* **Supplied passage**:
This is important as you may be paying cellular roaming charges as well as AOL’s 10 cents per minute for use of their 800 numbers. Although you may find local AOL access numbers much of the time, we find ourselves in the “outback” quite often so the 800 numbers are great.

While in Australia in 1999 (without RV and laptop!) we discovered the “joys” of “cyber cafe’s”. The photo here shows me online at an Internet cafe in Noosa in Queensland, checking our email!In Europe during the summer of 1999 for 9 weeks, we took Jenny’s small laptop and connected to AOL everywhere we went with very few problems.

If you decide to go the cellular route, here’s our advice. When shopping for the right equipment it is vital to perfectly match the phone, the modem and the cable that goes between the two … this is not as straightforward as it could/should be, so I suggest you seek expert advice. First, get the cellular dealer and phone company to tell you the modem and cable required to match their phone. Then go to a good computer store and get advice from them about the modem and cable that they say matches the phone. IF and WHEN their advice is consistent, then “go for it”! We had to go around this merry-go-round several times before all worked perfectly, and I am something of a computer guy!

* **Given material**:
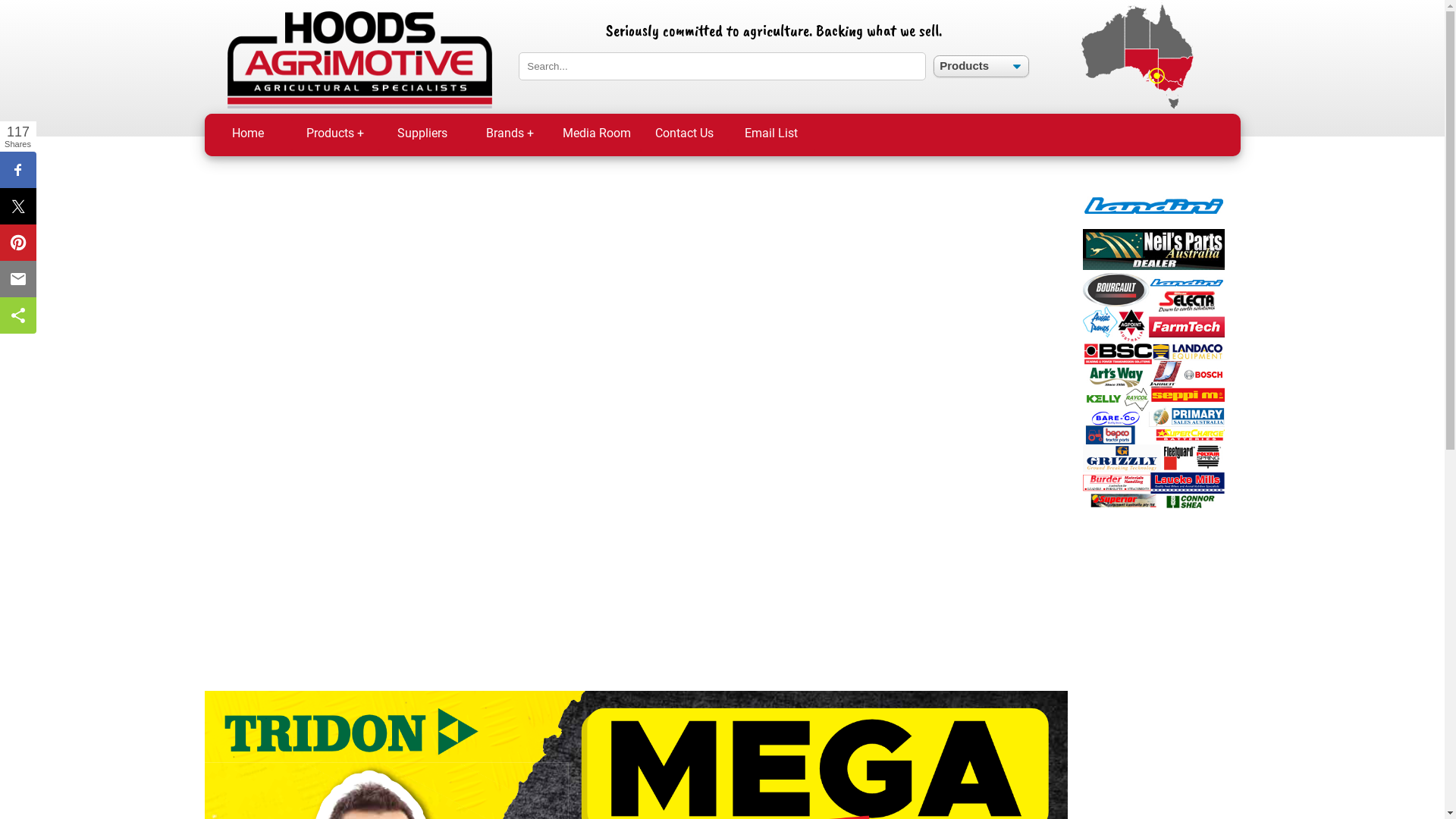 This screenshot has height=819, width=1456. Describe the element at coordinates (682, 133) in the screenshot. I see `'Contact Us'` at that location.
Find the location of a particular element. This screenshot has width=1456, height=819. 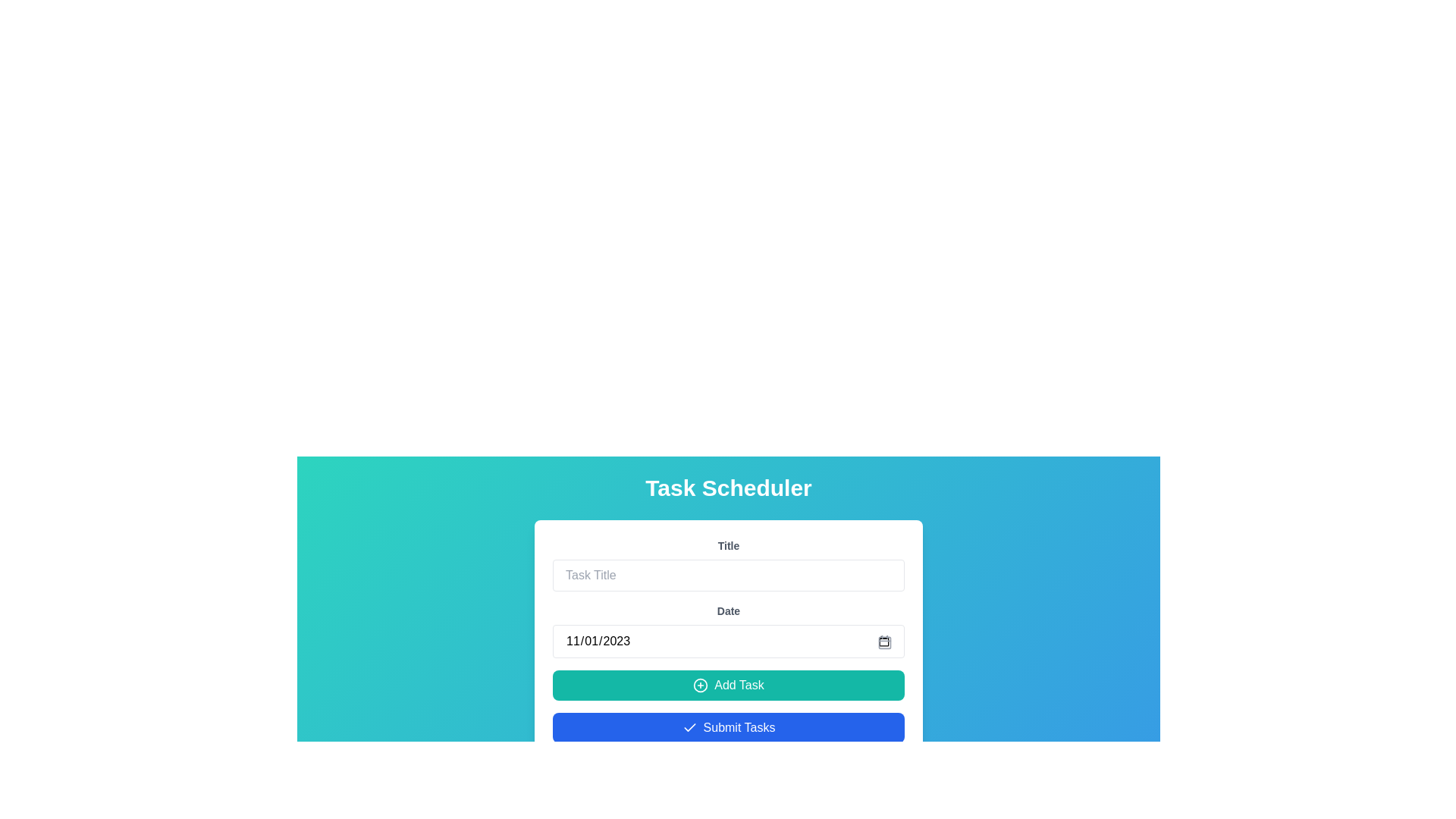

the date picker icon located to the right of the 'Date' input field in the task-scheduling form is located at coordinates (884, 641).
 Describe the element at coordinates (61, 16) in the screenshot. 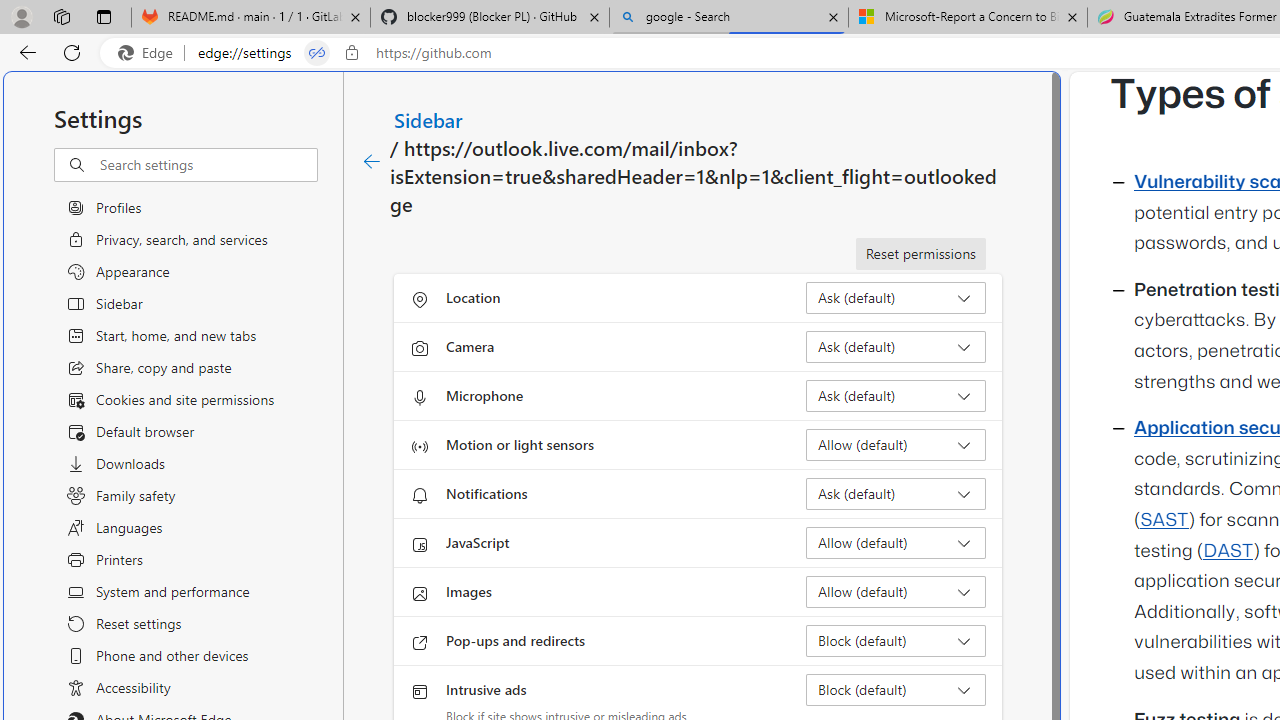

* **Problem description**: In the passage about staying online while traveling, why does the writer recommend seeking expert advice when shopping for cellular equipment? Answer in one to three sentences. Rely only on the passage about staying online while traveling.

* **Result of this task**: The phone, the modem and the cable connecting them must be perfectly matched. Getting that match right is not as straightforward as it could or should be.